Este panorama nos ubica ante la impostergable necesidad de resucitar cuanto antes la agricultura familiar. Para ello, en teoría, el escenario está preparado pues existe el soporte legal de la Ley 6286 de Defensa, Restauración y Promoción de la Agricultura Familiar Campesina del 2019 que establece las normas para el sector.

Su propósito es “lograr su recuperación y consolidación por su elevada importancia para la seguridad y soberanía alimentaria del pueblo”. Añade que se deberá “establecer los conceptos, principios, normas e instrumentos destinados a la formulación de políticas públicas que definan la agricultura familiar campesina”. Y determina las autoridades de ejecución y las instituciones de apoyo a la implementación de la ley.

Esa ley es letra muerta. La pandemia no puede ser excusa para ello puesto que, por ejemplo, las obras públicas no han parado. Y la alimentación campesina debió haber sido una prioridad para el Gobierno.

Hay que admitir que la tarea no es fácil: hay que recuperar el interés por la siembra de autoconsumo, dotar de medios tecnológicos a las familias (hoy ya no se puede trabajar con machetes y azadas solamente), proporcionar recursos económicos y asistencia técnica, encontrar rubros de renta y mercados viables.

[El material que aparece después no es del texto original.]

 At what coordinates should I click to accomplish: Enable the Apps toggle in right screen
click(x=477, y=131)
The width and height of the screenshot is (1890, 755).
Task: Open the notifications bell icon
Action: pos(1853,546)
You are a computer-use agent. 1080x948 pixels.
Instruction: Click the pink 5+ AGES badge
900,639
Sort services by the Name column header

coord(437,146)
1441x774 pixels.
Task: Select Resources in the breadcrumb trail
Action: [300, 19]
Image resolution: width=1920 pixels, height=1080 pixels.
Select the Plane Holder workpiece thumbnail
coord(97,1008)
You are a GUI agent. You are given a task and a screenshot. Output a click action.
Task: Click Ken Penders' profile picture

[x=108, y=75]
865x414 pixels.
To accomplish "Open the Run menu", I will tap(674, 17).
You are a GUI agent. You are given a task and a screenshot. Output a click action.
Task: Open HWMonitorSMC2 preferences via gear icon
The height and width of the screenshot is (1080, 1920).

Urge que se enfrente este desafío. Después del coronavirus la pobreza campesina (y del país) será mayor. Producir alimentos de calidad para la propia mesa es un modo de atenuar lo que se viene. De las instituciones del Estado, las familias y las organizaciones campesinas depende que la agricultura familiar vuelva a ser una alternativa de supervivencia digna.